Dataset entries
┌────────
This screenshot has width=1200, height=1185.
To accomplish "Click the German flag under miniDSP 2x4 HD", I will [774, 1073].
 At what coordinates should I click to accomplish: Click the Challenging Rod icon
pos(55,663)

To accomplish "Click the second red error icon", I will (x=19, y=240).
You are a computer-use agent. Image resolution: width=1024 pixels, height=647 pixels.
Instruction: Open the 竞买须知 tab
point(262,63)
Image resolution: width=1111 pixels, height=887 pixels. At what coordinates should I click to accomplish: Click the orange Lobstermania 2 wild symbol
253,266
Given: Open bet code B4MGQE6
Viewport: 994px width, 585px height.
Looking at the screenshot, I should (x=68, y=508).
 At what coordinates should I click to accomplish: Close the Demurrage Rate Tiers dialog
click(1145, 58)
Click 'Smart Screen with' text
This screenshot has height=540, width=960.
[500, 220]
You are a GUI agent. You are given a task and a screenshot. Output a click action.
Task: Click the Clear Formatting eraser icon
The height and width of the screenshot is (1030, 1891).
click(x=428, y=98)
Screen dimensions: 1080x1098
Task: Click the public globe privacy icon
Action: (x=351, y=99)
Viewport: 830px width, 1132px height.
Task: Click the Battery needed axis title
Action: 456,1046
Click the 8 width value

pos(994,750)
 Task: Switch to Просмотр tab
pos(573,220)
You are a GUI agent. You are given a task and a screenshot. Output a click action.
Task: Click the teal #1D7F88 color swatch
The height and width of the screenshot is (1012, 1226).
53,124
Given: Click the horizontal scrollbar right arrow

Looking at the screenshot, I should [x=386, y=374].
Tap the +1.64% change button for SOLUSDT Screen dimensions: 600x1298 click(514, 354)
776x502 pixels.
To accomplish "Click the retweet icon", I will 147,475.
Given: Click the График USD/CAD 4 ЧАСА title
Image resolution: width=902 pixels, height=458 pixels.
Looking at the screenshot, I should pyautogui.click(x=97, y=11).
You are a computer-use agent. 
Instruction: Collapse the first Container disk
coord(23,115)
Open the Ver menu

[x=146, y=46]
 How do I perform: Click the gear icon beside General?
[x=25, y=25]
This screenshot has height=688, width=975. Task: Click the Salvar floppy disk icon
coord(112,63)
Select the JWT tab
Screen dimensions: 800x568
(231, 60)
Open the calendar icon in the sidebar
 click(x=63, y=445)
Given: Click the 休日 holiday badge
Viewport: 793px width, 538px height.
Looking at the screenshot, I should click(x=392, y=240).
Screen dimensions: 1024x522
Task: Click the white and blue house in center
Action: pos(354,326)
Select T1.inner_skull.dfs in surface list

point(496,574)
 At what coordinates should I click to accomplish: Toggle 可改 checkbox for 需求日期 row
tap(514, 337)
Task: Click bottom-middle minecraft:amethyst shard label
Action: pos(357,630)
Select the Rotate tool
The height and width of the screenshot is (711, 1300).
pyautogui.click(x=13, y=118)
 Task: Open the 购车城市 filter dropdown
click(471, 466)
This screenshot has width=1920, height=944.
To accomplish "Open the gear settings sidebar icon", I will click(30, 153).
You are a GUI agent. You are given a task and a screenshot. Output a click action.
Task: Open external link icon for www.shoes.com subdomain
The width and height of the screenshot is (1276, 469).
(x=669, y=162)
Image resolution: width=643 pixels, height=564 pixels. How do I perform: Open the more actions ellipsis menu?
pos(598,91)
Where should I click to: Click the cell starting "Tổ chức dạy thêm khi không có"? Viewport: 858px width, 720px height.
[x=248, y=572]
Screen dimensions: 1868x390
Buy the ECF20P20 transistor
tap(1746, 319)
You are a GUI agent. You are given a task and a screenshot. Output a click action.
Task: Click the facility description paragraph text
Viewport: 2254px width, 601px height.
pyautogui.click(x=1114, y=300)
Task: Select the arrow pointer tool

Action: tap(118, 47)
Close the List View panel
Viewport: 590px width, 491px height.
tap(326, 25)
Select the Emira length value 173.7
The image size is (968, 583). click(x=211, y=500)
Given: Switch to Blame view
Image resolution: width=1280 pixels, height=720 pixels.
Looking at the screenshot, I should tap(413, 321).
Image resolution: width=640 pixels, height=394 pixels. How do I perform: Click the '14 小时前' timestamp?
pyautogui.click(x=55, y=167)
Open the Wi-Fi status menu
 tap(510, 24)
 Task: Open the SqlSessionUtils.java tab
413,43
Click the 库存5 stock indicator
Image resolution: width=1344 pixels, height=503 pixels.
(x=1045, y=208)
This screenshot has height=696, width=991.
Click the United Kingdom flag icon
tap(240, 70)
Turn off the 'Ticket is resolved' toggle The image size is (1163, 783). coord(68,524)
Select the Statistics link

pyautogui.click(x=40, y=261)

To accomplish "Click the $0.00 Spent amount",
└────────
### [Brief]
Go through the entries above and say how many lines include the word "will". Give the number only.

### [Task solution]
4